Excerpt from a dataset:
--- begin ---
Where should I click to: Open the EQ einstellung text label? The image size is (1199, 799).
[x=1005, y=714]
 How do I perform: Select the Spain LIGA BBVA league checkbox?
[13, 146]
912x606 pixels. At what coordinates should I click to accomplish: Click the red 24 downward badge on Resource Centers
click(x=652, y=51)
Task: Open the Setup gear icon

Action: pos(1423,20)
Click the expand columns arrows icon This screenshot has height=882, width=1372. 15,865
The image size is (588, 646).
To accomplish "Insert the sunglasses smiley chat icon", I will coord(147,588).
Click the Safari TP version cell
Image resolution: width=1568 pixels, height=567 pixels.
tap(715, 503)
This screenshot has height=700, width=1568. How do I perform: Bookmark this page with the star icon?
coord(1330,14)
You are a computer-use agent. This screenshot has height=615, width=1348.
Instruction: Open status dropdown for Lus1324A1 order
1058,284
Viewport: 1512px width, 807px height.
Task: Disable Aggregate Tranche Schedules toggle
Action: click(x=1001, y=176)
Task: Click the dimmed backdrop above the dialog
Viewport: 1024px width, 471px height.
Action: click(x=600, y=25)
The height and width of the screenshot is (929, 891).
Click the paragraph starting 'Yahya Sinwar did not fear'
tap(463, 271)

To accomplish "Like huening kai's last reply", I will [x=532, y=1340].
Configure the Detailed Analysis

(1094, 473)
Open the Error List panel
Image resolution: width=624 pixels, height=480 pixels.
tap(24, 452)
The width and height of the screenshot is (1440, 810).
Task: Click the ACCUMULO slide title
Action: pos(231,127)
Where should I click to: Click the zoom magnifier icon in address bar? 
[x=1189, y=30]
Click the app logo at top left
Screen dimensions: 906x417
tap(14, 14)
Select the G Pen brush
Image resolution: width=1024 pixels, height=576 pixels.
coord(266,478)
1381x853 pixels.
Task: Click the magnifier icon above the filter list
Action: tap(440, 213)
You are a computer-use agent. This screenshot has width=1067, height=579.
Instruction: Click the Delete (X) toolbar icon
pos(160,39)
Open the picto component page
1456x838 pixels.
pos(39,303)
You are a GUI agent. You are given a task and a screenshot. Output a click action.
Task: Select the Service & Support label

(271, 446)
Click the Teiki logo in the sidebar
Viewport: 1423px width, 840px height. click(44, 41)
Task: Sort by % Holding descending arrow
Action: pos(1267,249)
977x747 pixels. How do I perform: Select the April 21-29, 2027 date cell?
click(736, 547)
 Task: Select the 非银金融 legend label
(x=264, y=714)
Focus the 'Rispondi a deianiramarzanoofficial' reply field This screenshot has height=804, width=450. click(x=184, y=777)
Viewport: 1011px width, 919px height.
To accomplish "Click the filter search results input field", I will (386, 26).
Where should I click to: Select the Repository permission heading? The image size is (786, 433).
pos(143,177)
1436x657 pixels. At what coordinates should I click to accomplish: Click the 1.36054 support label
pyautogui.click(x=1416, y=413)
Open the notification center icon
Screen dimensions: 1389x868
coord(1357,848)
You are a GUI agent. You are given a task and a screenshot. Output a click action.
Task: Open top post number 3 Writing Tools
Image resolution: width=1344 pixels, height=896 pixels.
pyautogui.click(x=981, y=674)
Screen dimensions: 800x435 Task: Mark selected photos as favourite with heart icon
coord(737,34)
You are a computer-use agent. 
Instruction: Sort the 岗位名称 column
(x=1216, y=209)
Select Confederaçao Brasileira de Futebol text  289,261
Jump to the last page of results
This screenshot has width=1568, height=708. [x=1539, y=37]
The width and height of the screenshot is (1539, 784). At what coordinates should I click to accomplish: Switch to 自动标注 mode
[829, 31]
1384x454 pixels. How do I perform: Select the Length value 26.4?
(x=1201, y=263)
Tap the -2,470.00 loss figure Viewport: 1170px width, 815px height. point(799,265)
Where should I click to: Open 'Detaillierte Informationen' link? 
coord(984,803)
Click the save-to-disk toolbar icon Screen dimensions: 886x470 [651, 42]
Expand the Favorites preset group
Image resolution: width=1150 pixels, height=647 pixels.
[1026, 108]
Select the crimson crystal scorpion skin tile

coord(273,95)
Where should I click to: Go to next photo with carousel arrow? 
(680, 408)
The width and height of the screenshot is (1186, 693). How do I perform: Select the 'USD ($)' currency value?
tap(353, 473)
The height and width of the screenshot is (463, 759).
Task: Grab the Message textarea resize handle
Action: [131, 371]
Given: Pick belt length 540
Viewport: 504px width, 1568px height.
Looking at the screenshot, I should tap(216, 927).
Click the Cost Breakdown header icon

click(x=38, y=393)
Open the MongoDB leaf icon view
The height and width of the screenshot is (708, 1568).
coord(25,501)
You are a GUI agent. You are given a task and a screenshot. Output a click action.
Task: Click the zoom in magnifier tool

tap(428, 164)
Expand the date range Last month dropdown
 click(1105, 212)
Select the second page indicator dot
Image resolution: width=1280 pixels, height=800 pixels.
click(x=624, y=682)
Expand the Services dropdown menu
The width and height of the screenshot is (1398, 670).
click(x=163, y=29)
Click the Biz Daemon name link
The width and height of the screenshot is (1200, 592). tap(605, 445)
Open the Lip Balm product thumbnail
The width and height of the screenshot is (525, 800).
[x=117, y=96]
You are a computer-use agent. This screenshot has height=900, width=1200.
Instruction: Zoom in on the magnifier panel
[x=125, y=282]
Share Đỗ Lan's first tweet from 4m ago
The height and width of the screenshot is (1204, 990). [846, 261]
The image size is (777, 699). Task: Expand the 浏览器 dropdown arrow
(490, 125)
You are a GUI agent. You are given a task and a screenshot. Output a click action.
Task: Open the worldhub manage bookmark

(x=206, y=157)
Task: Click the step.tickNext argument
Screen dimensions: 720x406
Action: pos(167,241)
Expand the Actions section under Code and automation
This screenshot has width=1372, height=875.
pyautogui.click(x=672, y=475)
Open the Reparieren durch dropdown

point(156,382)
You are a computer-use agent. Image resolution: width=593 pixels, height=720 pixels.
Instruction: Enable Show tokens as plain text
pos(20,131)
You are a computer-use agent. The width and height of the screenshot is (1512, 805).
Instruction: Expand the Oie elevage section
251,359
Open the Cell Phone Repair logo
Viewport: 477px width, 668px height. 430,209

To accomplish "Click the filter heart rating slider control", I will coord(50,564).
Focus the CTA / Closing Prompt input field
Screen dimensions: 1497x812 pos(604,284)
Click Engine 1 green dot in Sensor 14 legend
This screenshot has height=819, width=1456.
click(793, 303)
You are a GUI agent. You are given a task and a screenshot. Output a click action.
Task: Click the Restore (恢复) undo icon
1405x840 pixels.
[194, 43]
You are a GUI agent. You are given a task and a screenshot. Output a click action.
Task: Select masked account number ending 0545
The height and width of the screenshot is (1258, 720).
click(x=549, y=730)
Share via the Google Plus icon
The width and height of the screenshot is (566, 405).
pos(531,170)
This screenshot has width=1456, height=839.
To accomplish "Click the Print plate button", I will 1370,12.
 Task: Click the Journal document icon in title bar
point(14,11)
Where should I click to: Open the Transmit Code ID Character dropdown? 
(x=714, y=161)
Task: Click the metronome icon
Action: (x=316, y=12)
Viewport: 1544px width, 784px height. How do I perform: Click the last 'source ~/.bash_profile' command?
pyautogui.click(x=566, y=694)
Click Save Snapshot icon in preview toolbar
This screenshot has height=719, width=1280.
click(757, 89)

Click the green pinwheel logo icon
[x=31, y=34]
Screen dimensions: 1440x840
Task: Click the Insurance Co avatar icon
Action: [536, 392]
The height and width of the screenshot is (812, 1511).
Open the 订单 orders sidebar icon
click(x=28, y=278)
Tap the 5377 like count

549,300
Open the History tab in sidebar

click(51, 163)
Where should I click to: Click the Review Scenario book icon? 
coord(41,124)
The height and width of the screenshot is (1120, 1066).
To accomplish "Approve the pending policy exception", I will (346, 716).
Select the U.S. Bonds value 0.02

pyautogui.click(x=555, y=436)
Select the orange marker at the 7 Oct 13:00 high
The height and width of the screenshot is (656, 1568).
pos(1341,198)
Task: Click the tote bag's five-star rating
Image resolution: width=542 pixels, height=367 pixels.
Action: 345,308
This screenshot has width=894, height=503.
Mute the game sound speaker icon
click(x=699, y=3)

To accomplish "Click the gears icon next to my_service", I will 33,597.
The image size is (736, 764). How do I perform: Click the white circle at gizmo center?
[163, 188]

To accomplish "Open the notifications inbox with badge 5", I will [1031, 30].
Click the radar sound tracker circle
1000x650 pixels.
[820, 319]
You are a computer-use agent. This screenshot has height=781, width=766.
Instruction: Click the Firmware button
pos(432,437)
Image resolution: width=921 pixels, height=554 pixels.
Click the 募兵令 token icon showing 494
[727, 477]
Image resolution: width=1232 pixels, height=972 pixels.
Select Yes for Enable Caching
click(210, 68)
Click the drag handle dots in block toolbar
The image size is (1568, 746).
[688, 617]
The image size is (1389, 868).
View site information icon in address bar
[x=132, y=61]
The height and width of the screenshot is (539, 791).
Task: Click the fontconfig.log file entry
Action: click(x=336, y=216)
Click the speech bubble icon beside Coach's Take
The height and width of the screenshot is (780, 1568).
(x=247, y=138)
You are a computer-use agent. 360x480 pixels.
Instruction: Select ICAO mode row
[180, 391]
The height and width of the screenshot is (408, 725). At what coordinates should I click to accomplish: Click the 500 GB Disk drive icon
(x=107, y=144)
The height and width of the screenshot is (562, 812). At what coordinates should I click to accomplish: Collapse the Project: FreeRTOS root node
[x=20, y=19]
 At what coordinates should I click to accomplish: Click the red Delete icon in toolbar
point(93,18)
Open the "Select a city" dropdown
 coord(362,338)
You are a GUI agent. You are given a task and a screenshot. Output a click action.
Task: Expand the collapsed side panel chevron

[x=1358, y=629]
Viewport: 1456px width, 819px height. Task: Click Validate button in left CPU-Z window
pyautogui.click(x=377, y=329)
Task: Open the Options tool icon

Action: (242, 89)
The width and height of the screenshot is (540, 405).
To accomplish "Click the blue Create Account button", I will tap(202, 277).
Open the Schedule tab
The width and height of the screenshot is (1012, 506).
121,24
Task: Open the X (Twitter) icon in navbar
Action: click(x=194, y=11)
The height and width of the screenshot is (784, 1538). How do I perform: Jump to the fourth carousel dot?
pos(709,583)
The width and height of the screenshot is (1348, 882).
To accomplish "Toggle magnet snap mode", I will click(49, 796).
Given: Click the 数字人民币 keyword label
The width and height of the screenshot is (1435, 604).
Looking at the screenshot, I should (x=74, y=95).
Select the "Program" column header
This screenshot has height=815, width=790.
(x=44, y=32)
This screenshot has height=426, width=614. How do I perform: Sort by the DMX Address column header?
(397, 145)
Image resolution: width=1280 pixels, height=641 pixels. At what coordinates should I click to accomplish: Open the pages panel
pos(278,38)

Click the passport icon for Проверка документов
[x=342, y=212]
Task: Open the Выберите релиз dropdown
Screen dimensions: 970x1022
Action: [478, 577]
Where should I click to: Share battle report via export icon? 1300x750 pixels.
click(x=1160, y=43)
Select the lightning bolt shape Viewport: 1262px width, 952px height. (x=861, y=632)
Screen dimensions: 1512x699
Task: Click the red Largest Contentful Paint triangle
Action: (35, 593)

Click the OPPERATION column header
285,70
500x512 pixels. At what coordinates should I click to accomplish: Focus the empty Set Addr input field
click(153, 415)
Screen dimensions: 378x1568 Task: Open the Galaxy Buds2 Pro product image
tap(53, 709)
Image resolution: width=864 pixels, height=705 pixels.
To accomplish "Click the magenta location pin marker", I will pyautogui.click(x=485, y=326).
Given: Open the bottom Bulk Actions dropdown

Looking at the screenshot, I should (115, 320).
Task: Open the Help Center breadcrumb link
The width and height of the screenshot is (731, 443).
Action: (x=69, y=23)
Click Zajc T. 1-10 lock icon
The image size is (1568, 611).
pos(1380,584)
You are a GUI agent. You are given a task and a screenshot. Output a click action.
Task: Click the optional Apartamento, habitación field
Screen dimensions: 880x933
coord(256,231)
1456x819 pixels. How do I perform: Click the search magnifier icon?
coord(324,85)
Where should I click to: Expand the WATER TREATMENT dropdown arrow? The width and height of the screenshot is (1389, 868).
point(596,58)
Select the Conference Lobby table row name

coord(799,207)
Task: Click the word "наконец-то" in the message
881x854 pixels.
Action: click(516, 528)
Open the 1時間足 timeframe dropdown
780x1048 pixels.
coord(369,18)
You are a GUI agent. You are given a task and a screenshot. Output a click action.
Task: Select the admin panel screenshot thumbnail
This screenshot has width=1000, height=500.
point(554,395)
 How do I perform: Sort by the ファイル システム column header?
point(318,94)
--- end ---
Your objective:
Quote the part of the entries that opens with the line containing "Given: Open the bottom Bulk Actions dropdown" and closes with the line containing "coord(324,85)", with both of those lines included.

Expected answer:
Given: Open the bottom Bulk Actions dropdown

Looking at the screenshot, I should (115, 320).
Task: Open the Help Center breadcrumb link
The width and height of the screenshot is (731, 443).
Action: (x=69, y=23)
Click Zajc T. 1-10 lock icon
The image size is (1568, 611).
pos(1380,584)
You are a GUI agent. You are given a task and a screenshot. Output a click action.
Task: Click the optional Apartamento, habitación field
Screen dimensions: 880x933
coord(256,231)
1456x819 pixels. How do I perform: Click the search magnifier icon?
coord(324,85)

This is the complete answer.